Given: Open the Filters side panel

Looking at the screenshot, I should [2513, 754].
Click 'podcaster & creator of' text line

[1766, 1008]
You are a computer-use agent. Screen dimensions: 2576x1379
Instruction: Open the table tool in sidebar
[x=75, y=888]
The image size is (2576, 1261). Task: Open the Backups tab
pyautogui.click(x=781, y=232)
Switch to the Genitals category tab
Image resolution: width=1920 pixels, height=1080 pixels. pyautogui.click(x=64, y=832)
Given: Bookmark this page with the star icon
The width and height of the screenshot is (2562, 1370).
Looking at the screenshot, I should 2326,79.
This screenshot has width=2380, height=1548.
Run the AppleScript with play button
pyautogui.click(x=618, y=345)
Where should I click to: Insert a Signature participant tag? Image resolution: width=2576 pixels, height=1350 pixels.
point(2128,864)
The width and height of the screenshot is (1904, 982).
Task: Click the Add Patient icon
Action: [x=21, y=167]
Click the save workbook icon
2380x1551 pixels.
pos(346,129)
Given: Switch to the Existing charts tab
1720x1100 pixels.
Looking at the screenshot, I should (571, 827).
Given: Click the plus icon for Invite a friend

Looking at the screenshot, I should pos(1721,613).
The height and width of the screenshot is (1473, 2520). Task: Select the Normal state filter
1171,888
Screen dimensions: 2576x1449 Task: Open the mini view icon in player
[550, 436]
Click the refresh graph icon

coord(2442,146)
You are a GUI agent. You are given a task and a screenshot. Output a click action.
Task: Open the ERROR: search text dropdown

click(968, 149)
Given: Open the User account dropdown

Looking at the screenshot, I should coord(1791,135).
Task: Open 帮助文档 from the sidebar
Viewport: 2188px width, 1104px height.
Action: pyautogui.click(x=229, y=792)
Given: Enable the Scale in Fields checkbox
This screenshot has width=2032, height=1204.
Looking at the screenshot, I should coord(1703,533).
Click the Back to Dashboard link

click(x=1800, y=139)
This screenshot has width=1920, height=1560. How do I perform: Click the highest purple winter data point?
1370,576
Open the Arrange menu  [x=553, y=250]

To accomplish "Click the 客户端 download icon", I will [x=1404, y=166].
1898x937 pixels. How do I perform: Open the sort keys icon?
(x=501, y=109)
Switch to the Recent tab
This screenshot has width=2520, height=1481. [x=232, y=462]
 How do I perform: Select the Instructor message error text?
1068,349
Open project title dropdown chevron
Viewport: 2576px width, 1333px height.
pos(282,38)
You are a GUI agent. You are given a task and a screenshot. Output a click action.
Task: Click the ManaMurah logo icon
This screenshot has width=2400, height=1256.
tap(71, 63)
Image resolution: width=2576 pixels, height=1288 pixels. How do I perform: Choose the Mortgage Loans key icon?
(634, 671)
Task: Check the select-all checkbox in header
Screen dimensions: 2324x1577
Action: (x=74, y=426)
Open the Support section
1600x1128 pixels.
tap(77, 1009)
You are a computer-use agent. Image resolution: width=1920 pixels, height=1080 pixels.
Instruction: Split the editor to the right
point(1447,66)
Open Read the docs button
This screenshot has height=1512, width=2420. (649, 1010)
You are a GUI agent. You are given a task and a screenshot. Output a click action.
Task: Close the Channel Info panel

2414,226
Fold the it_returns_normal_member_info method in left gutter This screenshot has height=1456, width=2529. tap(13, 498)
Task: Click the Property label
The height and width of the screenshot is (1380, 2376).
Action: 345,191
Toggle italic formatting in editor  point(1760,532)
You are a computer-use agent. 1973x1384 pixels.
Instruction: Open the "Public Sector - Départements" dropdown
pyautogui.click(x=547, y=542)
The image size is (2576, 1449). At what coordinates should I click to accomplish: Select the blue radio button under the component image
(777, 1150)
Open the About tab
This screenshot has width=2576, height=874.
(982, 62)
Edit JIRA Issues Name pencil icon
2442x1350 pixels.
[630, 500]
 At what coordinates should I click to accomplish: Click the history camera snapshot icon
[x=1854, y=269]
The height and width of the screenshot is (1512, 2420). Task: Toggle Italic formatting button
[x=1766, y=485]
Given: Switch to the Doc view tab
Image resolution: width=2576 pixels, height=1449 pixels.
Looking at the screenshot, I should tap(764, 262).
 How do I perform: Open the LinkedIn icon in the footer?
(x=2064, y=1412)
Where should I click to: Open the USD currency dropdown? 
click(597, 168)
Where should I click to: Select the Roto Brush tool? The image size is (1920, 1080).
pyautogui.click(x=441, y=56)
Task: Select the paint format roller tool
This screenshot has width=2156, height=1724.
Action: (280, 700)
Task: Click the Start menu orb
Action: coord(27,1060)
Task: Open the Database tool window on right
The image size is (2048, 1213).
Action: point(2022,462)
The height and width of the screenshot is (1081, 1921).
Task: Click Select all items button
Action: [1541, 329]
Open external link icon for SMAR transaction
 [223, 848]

* **Work request**
All entries should be given again precisely as they appear above.

* **Solved exercise**
Given: Open the Filters side panel

Looking at the screenshot, I should [2513, 754].
Click 'podcaster & creator of' text line

[1766, 1008]
You are a computer-use agent. Screen dimensions: 2576x1379
Instruction: Open the table tool in sidebar
[x=75, y=888]
The image size is (2576, 1261). Task: Open the Backups tab
pyautogui.click(x=781, y=232)
Switch to the Genitals category tab
Image resolution: width=1920 pixels, height=1080 pixels. pyautogui.click(x=64, y=832)
Given: Bookmark this page with the star icon
The width and height of the screenshot is (2562, 1370).
Looking at the screenshot, I should 2326,79.
This screenshot has width=2380, height=1548.
Run the AppleScript with play button
pyautogui.click(x=618, y=345)
Where should I click to: Insert a Signature participant tag? Image resolution: width=2576 pixels, height=1350 pixels.
point(2128,864)
The width and height of the screenshot is (1904, 982).
Task: Click the Add Patient icon
Action: [x=21, y=167]
Click the save workbook icon
2380x1551 pixels.
pos(346,129)
Given: Switch to the Existing charts tab
1720x1100 pixels.
Looking at the screenshot, I should (571, 827).
Given: Click the plus icon for Invite a friend

Looking at the screenshot, I should pos(1721,613).
The height and width of the screenshot is (1473, 2520). Task: Select the Normal state filter
1171,888
Screen dimensions: 2576x1449 Task: Open the mini view icon in player
[550, 436]
Click the refresh graph icon

coord(2442,146)
You are a GUI agent. You are given a task and a screenshot. Output a click action.
Task: Open the ERROR: search text dropdown

click(968, 149)
Given: Open the User account dropdown

Looking at the screenshot, I should coord(1791,135).
Task: Open 帮助文档 from the sidebar
Viewport: 2188px width, 1104px height.
Action: pyautogui.click(x=229, y=792)
Given: Enable the Scale in Fields checkbox
This screenshot has width=2032, height=1204.
Looking at the screenshot, I should coord(1703,533).
Click the Back to Dashboard link

click(x=1800, y=139)
This screenshot has width=1920, height=1560. How do I perform: Click the highest purple winter data point?
1370,576
Open the Arrange menu  [x=553, y=250]

To accomplish "Click the 客户端 download icon", I will [x=1404, y=166].
1898x937 pixels. How do I perform: Open the sort keys icon?
(x=501, y=109)
Switch to the Recent tab
This screenshot has width=2520, height=1481. [x=232, y=462]
 How do I perform: Select the Instructor message error text?
1068,349
Open project title dropdown chevron
Viewport: 2576px width, 1333px height.
pos(282,38)
You are a GUI agent. You are given a task and a screenshot. Output a click action.
Task: Click the ManaMurah logo icon
This screenshot has width=2400, height=1256.
tap(71, 63)
Image resolution: width=2576 pixels, height=1288 pixels. How do I perform: Choose the Mortgage Loans key icon?
(634, 671)
Task: Check the select-all checkbox in header
Screen dimensions: 2324x1577
Action: (x=74, y=426)
Open the Support section
1600x1128 pixels.
tap(77, 1009)
You are a computer-use agent. Image resolution: width=1920 pixels, height=1080 pixels.
Instruction: Split the editor to the right
point(1447,66)
Open Read the docs button
This screenshot has height=1512, width=2420. (649, 1010)
You are a GUI agent. You are given a task and a screenshot. Output a click action.
Task: Close the Channel Info panel

2414,226
Fold the it_returns_normal_member_info method in left gutter This screenshot has height=1456, width=2529. tap(13, 498)
Task: Click the Property label
The height and width of the screenshot is (1380, 2376).
Action: 345,191
Toggle italic formatting in editor  point(1760,532)
You are a computer-use agent. 1973x1384 pixels.
Instruction: Open the "Public Sector - Départements" dropdown
pyautogui.click(x=547, y=542)
The image size is (2576, 1449). At what coordinates should I click to accomplish: Select the blue radio button under the component image
(777, 1150)
Open the About tab
This screenshot has width=2576, height=874.
(982, 62)
Edit JIRA Issues Name pencil icon
2442x1350 pixels.
[630, 500]
 At what coordinates should I click to accomplish: Click the history camera snapshot icon
[x=1854, y=269]
The height and width of the screenshot is (1512, 2420). Task: Toggle Italic formatting button
[x=1766, y=485]
Given: Switch to the Doc view tab
Image resolution: width=2576 pixels, height=1449 pixels.
Looking at the screenshot, I should tap(764, 262).
 How do I perform: Open the LinkedIn icon in the footer?
(x=2064, y=1412)
Where should I click to: Open the USD currency dropdown? 
click(597, 168)
Where should I click to: Select the Roto Brush tool? The image size is (1920, 1080).
pyautogui.click(x=441, y=56)
Task: Select the paint format roller tool
This screenshot has width=2156, height=1724.
Action: (280, 700)
Task: Click the Start menu orb
Action: coord(27,1060)
Task: Open the Database tool window on right
The image size is (2048, 1213).
Action: point(2022,462)
The height and width of the screenshot is (1081, 1921).
Task: Click Select all items button
Action: [1541, 329]
Open external link icon for SMAR transaction
 [223, 848]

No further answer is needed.